(Data excerpts)
━━━━━━━━

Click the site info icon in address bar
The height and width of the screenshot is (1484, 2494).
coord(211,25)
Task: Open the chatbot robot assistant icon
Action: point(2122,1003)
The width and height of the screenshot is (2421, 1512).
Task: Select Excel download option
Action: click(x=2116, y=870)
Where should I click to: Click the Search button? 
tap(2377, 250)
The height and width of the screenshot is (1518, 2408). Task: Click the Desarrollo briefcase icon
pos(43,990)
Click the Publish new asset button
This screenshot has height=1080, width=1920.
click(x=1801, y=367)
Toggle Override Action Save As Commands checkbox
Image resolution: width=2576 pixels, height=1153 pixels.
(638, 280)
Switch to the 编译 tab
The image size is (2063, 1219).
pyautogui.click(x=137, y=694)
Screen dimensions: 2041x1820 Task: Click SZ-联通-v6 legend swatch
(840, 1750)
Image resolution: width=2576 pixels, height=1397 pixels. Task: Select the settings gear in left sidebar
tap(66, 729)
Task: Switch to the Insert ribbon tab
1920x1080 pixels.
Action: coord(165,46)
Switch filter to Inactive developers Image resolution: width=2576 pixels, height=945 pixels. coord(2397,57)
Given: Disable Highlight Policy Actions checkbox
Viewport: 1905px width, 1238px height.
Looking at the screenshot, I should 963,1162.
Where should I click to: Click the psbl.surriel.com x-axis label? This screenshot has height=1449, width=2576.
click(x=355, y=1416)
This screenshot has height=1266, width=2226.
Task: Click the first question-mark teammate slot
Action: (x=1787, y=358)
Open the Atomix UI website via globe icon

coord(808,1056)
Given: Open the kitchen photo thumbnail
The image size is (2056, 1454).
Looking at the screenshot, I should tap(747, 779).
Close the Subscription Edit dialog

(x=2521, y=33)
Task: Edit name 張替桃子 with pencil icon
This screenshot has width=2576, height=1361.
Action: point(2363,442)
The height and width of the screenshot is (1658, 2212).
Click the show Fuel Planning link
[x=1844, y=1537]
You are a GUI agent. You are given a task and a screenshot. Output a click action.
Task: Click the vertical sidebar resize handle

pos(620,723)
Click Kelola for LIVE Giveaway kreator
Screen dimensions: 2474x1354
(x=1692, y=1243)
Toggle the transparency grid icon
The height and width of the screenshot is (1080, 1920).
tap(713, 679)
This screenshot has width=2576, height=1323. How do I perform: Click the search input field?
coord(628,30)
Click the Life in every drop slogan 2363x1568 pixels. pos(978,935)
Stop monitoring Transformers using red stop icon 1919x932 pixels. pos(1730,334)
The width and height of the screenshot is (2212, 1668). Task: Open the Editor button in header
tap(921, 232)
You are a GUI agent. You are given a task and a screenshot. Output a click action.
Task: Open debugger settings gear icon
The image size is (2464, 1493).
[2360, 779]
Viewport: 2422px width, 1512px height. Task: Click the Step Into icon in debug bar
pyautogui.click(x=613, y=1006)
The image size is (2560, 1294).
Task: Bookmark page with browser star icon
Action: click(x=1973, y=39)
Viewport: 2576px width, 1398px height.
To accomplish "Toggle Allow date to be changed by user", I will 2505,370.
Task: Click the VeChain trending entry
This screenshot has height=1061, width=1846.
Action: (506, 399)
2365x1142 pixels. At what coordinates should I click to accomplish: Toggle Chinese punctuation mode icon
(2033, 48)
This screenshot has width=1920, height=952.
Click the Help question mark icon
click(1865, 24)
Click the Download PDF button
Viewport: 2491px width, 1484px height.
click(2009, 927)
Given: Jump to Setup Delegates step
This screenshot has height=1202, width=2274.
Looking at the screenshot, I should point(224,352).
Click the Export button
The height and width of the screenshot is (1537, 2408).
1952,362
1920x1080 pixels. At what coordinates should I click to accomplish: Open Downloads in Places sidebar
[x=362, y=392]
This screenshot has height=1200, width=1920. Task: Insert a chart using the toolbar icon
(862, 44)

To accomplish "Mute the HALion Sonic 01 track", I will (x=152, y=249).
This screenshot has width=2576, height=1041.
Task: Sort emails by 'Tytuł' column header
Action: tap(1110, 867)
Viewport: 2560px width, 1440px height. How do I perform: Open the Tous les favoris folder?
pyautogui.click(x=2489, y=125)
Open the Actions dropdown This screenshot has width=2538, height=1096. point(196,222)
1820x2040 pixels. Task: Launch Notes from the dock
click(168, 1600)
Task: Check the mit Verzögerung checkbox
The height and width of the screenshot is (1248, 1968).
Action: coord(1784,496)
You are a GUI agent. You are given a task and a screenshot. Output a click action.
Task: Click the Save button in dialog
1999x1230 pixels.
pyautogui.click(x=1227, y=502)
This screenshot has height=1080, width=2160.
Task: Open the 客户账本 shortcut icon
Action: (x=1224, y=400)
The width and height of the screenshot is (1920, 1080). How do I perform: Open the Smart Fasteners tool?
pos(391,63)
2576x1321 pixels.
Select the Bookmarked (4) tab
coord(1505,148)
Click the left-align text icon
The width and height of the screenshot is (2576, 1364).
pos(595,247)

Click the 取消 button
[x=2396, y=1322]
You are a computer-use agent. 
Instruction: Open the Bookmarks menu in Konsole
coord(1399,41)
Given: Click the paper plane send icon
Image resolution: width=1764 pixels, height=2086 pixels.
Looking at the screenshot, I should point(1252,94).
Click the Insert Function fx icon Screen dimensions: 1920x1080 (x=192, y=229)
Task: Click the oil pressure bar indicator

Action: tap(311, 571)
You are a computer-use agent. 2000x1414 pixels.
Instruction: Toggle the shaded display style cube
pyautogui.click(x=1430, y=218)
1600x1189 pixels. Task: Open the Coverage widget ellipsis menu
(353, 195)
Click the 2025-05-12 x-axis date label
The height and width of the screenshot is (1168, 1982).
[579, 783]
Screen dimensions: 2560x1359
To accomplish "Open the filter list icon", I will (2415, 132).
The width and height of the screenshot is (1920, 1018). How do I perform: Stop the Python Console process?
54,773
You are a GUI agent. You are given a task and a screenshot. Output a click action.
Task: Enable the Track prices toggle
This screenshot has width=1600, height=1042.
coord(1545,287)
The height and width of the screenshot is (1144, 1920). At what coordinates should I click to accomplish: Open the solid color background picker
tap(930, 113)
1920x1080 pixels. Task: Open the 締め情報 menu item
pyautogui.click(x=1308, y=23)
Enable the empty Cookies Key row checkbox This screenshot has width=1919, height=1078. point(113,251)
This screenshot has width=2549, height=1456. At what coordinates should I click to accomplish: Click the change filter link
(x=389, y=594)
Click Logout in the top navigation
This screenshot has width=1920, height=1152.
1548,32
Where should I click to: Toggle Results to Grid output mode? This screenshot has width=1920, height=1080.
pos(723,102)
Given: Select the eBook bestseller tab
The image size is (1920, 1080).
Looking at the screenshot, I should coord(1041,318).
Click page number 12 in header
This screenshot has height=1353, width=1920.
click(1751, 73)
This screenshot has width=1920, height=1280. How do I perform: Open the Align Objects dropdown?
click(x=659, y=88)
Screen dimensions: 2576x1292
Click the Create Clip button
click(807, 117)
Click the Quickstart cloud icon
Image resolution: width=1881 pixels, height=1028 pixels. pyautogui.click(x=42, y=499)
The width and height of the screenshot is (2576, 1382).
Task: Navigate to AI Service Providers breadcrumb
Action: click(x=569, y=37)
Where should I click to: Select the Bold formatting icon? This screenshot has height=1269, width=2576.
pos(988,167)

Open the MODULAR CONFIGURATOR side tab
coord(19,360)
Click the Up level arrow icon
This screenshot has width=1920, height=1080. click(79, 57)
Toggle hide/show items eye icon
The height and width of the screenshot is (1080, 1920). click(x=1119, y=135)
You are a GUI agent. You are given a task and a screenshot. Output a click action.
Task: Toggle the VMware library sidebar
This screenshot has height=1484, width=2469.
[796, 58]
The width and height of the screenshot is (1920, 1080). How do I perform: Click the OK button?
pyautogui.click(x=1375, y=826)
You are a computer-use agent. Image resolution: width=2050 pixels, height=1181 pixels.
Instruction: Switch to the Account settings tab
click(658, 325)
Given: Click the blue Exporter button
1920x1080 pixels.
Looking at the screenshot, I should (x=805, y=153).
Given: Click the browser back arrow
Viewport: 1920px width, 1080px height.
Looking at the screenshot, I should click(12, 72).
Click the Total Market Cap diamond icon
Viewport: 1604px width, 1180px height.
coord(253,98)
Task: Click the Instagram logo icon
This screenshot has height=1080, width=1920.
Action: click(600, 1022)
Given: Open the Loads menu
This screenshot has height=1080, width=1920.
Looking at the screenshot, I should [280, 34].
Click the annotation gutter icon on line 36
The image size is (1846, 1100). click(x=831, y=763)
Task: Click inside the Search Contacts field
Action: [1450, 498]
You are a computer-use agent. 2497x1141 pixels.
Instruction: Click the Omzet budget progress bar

━━━━━━━━

- WORK ORDER
Set down precisely the lines above between the line holding "Enable the empty" and the line holding "Given: Select the eBook bestseller tab", inclusive, and nothing beyond them.

- RESPONSE BOX
Enable the empty Cookies Key row checkbox This screenshot has width=1919, height=1078. point(113,251)
This screenshot has width=2549, height=1456. At what coordinates should I click to accomplish: Click the change filter link
(x=389, y=594)
Click Logout in the top navigation
This screenshot has width=1920, height=1152.
1548,32
Where should I click to: Toggle Results to Grid output mode? This screenshot has width=1920, height=1080.
pos(723,102)
Given: Select the eBook bestseller tab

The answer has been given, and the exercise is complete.